───── Data extract
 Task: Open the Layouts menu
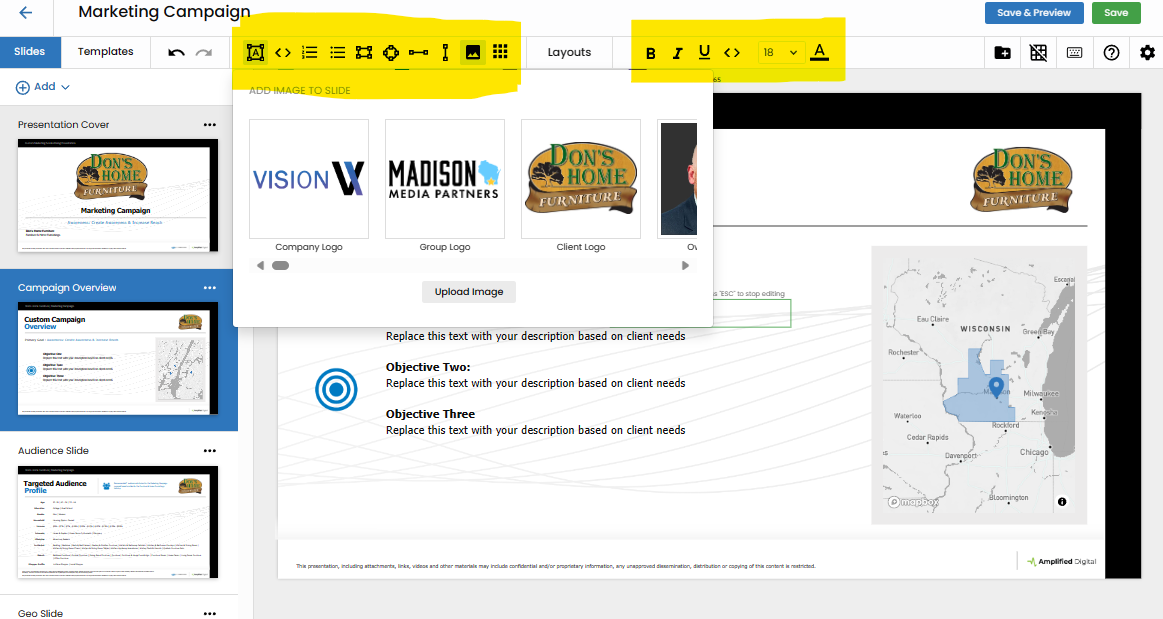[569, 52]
──────────
───── Data extract
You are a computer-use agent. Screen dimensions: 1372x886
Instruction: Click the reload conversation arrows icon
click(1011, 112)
──────────
Extract the rows that open with the line containing "You are a computer-use" and close with the line containing "click(1011, 112)", and repeat them exactly, including both of those lines.

### Correct output
You are a computer-use agent. Screen dimensions: 1372x886
Instruction: Click the reload conversation arrows icon
click(1011, 112)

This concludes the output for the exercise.